| WRITTEN INSTRUCTION |
Copy every line of the records below word for word, leaving out the pictures.

· · · ·

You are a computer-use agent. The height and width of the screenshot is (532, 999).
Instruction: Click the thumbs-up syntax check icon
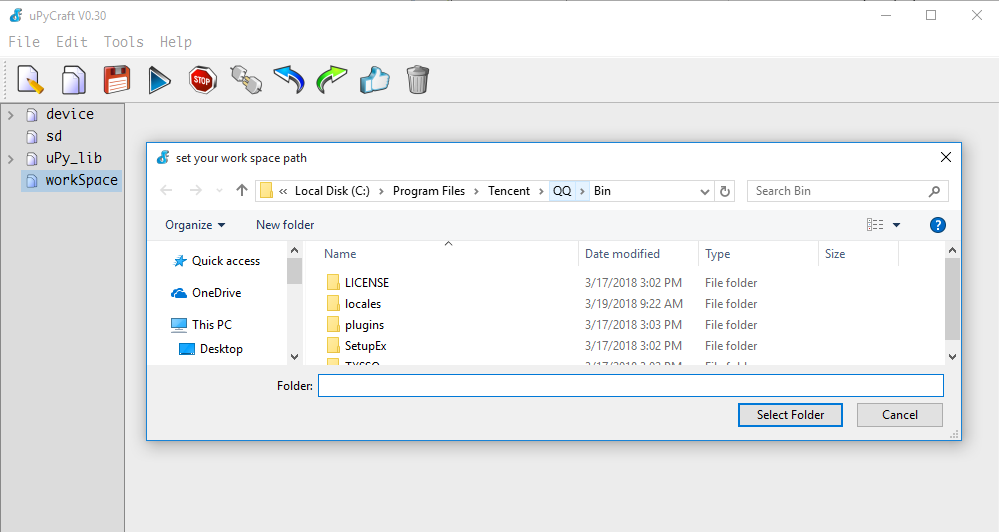coord(375,80)
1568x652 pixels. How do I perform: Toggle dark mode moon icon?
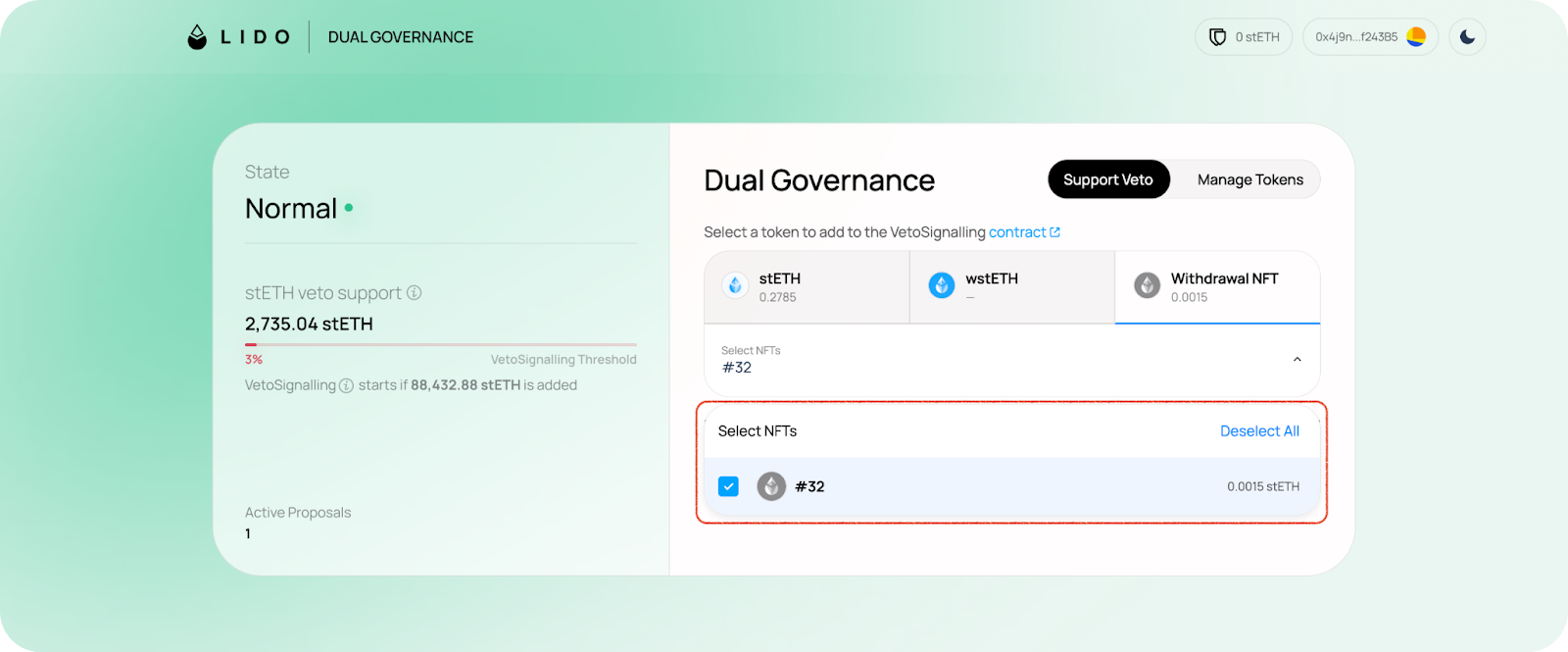(1467, 37)
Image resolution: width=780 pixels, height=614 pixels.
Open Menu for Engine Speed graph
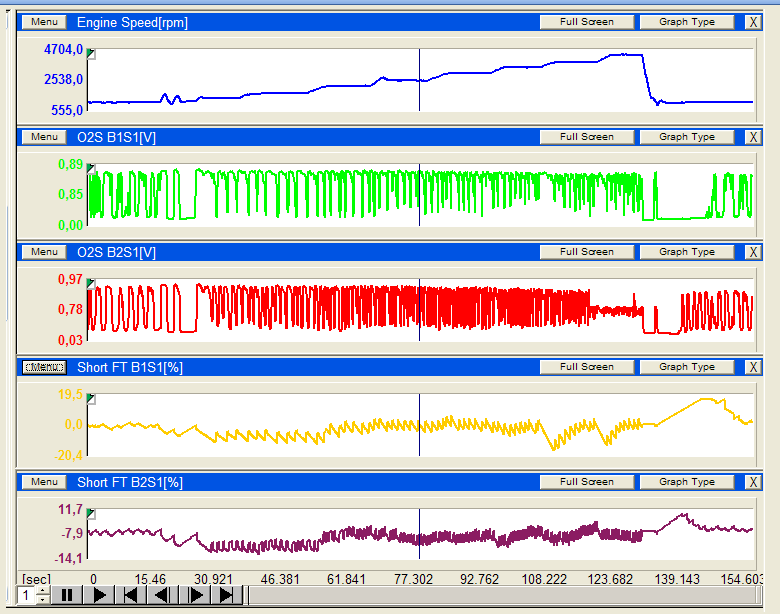click(44, 22)
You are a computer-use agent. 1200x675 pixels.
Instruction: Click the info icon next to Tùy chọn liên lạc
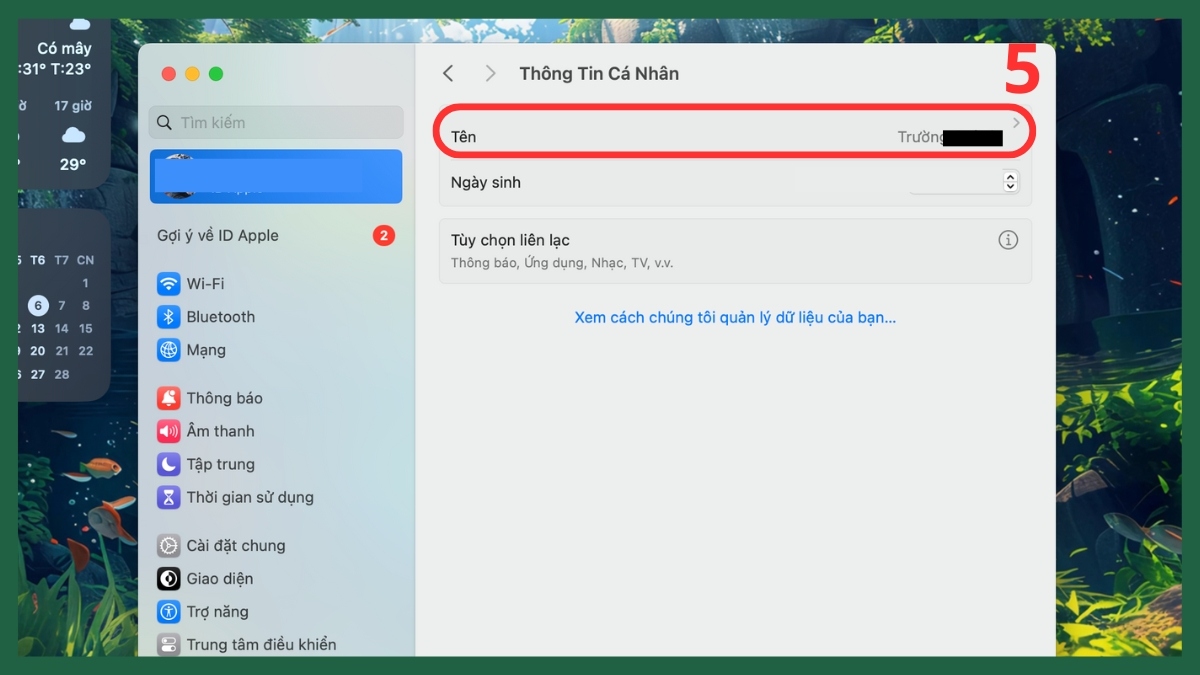coord(1008,240)
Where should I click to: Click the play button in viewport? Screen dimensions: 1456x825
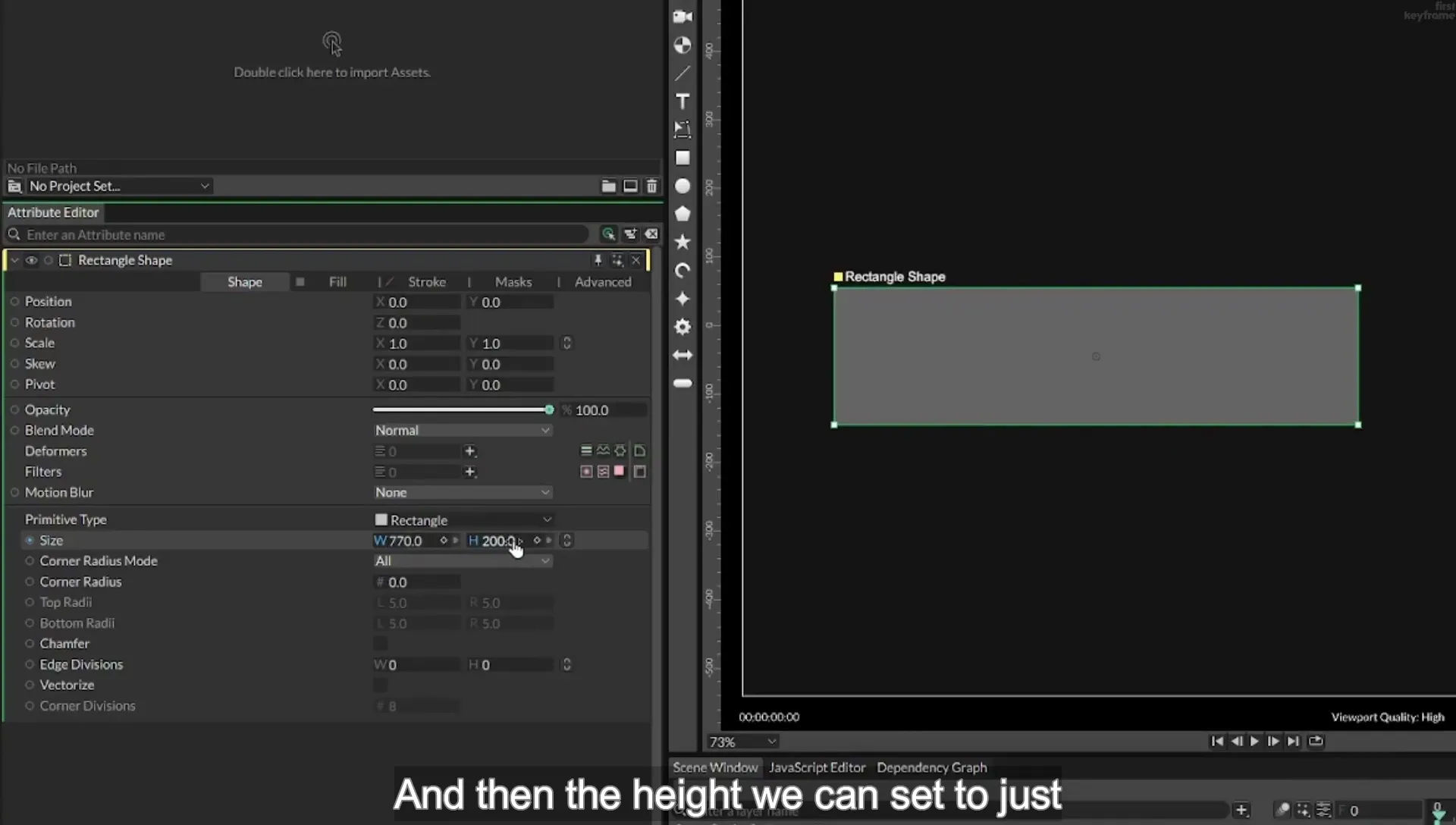point(1254,741)
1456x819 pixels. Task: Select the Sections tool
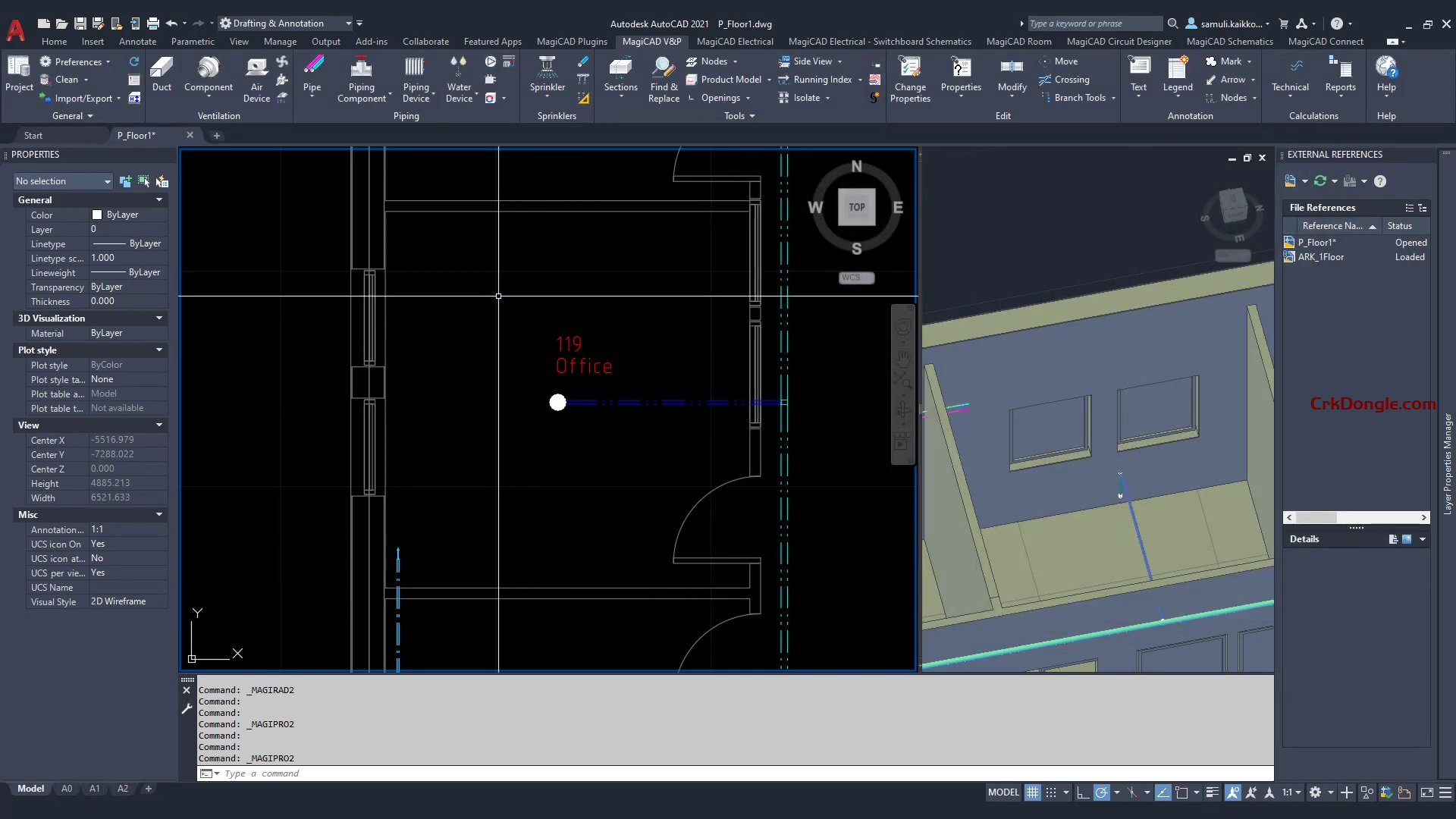click(620, 76)
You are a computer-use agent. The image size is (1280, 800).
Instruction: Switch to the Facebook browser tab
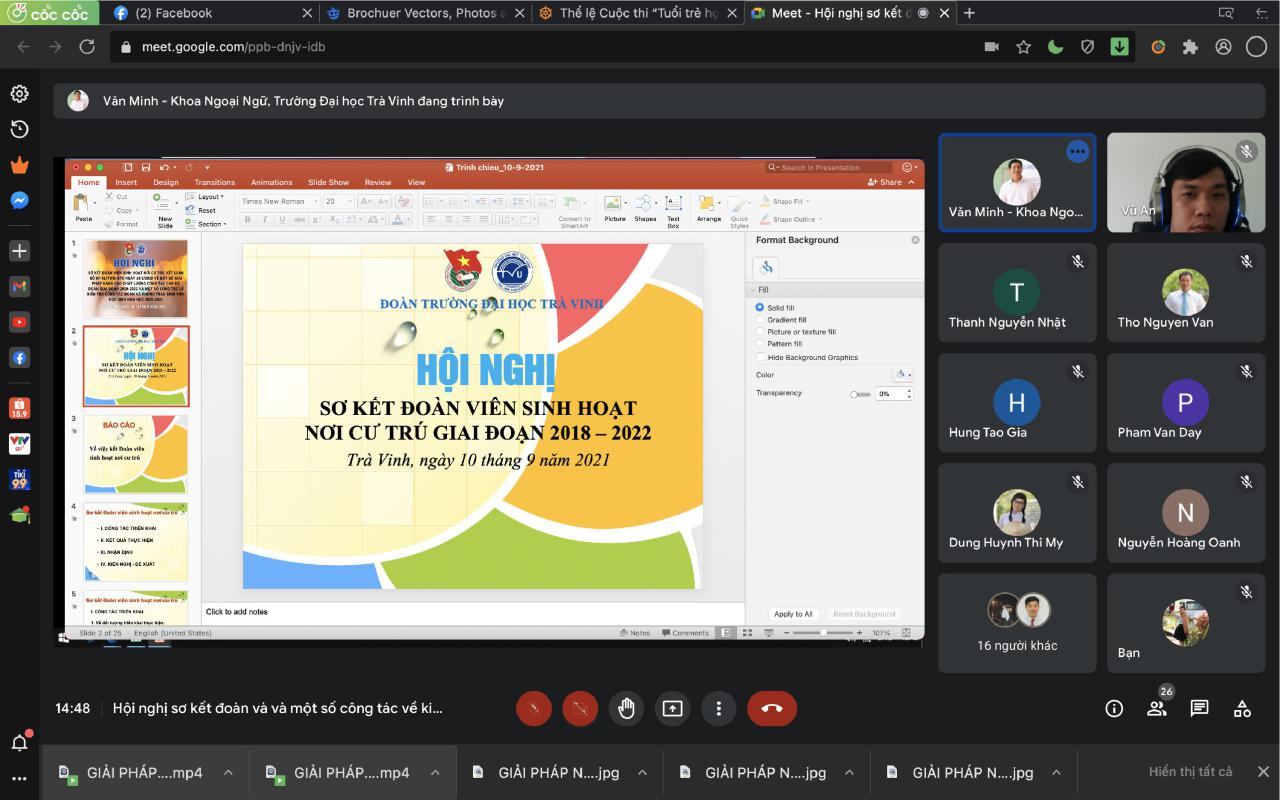tap(210, 13)
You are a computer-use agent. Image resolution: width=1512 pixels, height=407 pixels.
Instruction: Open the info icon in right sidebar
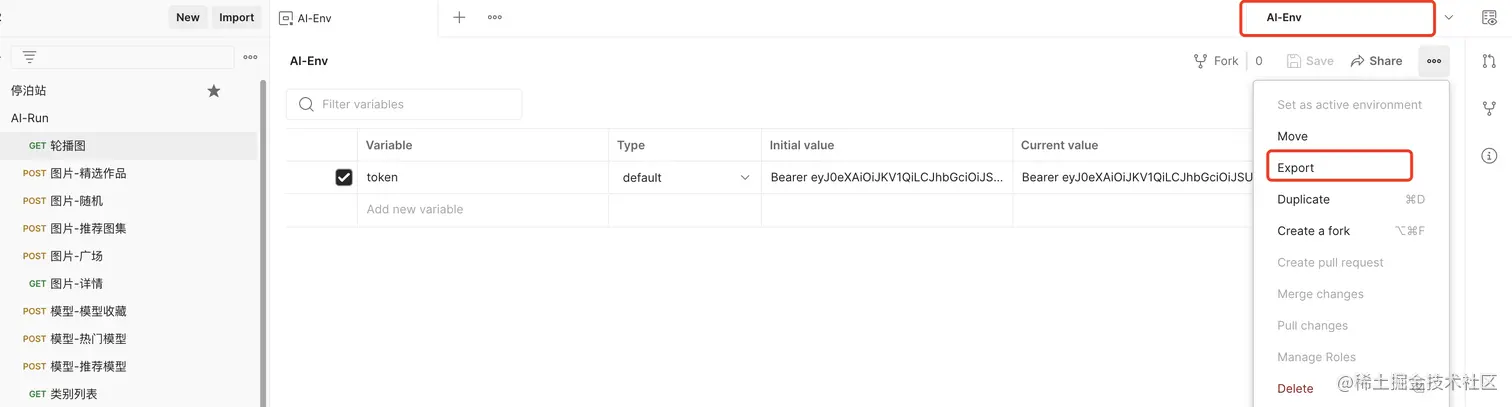(x=1489, y=155)
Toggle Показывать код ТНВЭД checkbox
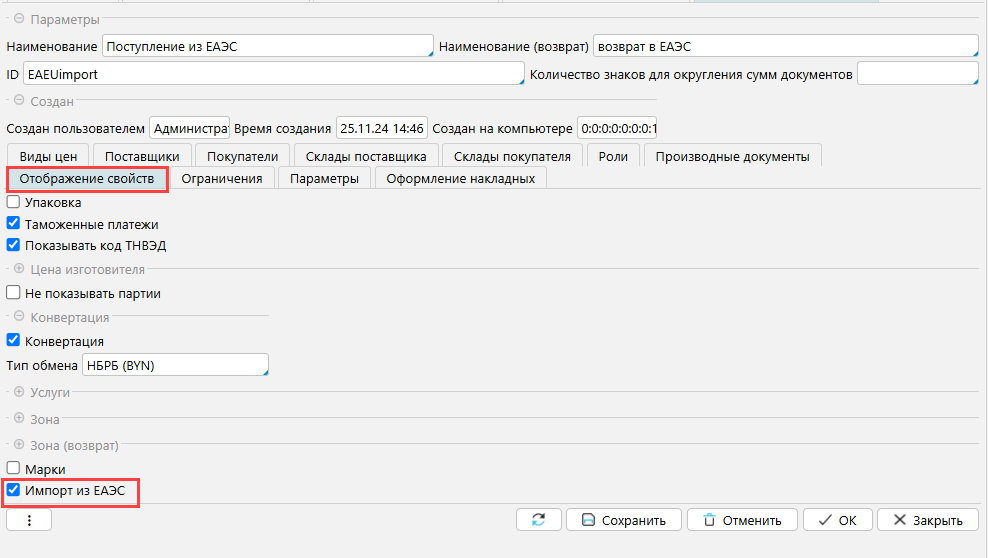The height and width of the screenshot is (558, 988). coord(14,245)
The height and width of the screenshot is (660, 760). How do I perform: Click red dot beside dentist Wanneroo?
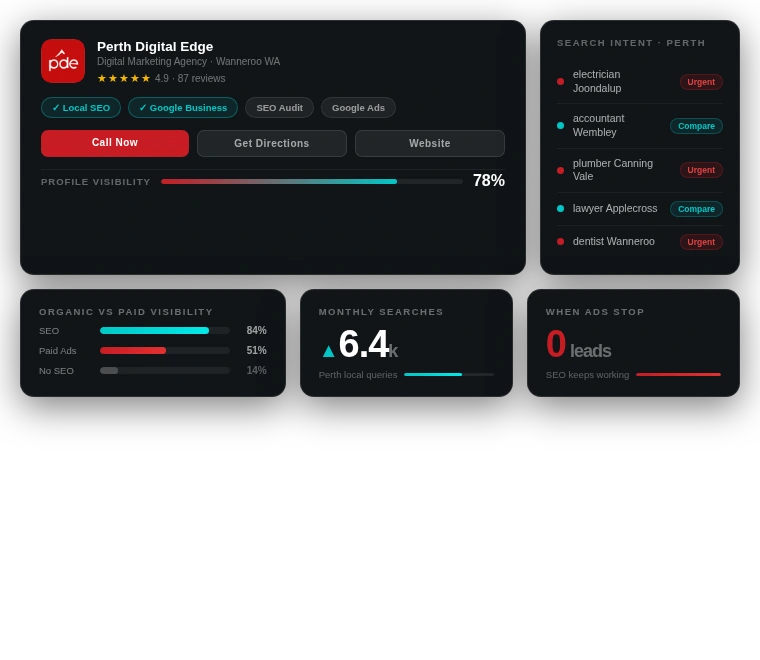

· · · ·

| ANSWER TO THIS PROBLEM |
You are a computer-use agent. The height and width of the screenshot is (532, 999).
Instruction: Click the thumbs-up syntax check icon
coord(375,80)
1568x652 pixels. How do I perform: Toggle dark mode moon icon?
(1467, 37)
Image resolution: width=780 pixels, height=614 pixels.
Open Menu for Engine Speed graph
click(44, 22)
You are a computer-use agent. 1200x675 pixels.
Instruction: Click the info icon next to Tùy chọn liên lạc
coord(1008,240)
Where should I click to: Click the play button in viewport? Screen dimensions: 1456x825
point(1254,741)
1456x819 pixels. Task: Select the Sections tool
click(620, 76)
You are a computer-use agent. The image size is (1280, 800).
Instruction: Switch to the Facebook browser tab
tap(210, 13)
You are a computer-use agent. Image resolution: width=1512 pixels, height=407 pixels.
Instruction: Open the info icon in right sidebar
(x=1489, y=155)
Toggle Показывать код ТНВЭД checkbox
The height and width of the screenshot is (558, 988). coord(14,245)
The height and width of the screenshot is (660, 760). How do I perform: Click red dot beside dentist Wanneroo?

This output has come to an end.